Não será uma originalidade dizer que a impressão dominante dos filmes de Atom Egoyan se costuma relacionar com o desenraizamento e com uma sensação de permanente não-pertença, assim como a de alguém que quanto mais olha para o mundo mais o vê como uma coisa estranha.

Não será uma originalidade, mas será verdadeiro. E saber alguns pormenores essenciais da biografia de Egoyan reforça-o, sobretudo saber que se trata de alguém que tem uma origem arménia, nasceu no Cairo e acabou por se fixar e crescer no Canadá. Nesse sentido, são fáceis de perceber (ou pelo menos, de presumir) as razões que levaram Egoyan a "Ararat" - é, com alguma clareza, o filme de alguém em busca das suas raízes e da sua identidade, o filme de alguém que descobre, ou que assume, que o principal traço dessa identidade se prende com as suas mais remotas origens. Costuma-se tratar Egoyan como um "cineasta canadiano"; mas pelo menos neste filme é como cineasta arménio que ele plenamente se define.

"Ararat", nas suas múltiplas camadas, é um filme sobre essa descoberta, vivida na prática como uma reivindicação. De resto, algumas personagens (como a de Arsinée Khanjian) vivem dessa e para essa reivindicação, enquanto outras (o filho, David Alpay) atravessam o processo que vai da descoberta das origens à assunção de que elas são o elemento mais determinante da sua identidade.

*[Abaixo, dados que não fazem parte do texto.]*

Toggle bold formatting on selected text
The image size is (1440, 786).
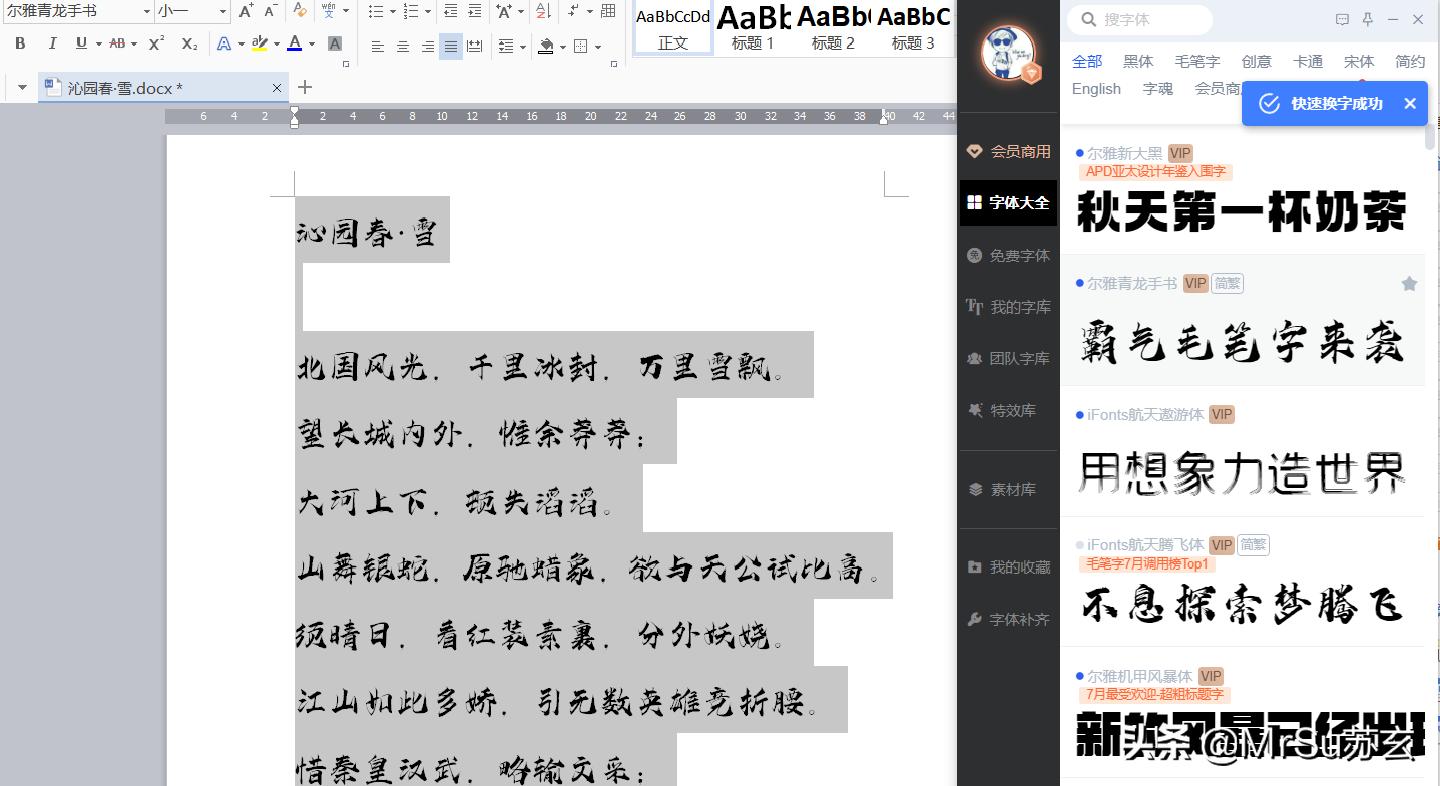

Nessa perspectiva, "Ararat" é quase um filme "activista", como se cumprisse um dever de reconhecimento e de memória para com a comunidade arménia espalhada pelo mundo - e como tal, um filme fixado num momento fundador, motivo directo da diáspora arménia e sua memória mais sangrenta: o genocídio perpetrado em 1915 pela Turquia. O "activismo", na sua expressão mais literal, revela-se ainda por aquela legenda final que nos vem lembrar que a Turquia nunca reconheceu a sua responsabilidade no massacre dos arménios.

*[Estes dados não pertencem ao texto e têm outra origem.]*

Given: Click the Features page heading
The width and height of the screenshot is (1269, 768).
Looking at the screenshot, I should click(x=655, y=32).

Ora bem, e que faz Egoyan com todo este - pesadíssimo - material? Para lá do aspecto mais caloroso do filme, o facto de ser ele próprio uma espécie de encontro de arménios vindos dos mais diversos sítios (até Charles Aznavour lá está...), é forçoso dizer que Egoyan não se sai lá muito bem. É evidente que o centro do filme, assim como o centro da questão arménia, é o massacre de 1915, e é lá que Egoyan quer tocar. Mas ao mesmo tempo, num gesto que se revela incapaz de não pecar por uma certa grandiloquência mal resolvida quando se calhar pretendia ser apenas solene, quer também evitar a mera reconstituição.

"Ararat" ancora-se assim em torno da rodagem de um filme que reconstitui o massacre - maneira de perspectivar o olhar e interrogar o sentido da própria ideia de reconstituição. Há, no filme, um desejo de complexidade, um desejo de não ser redutor, coisas completamente louváveis. Mas na concretização desse desejo revela-se a mão pesada de Egoyan - é um filme que tem coisas a mais, tem personagens a mais, tem psicologia a mais, e todos aqueles elementos bastante típicos de Egoyan (as circonvuluções temporais, por exemplo) acabam por se esgotar no que parece ser uma enorme redundância.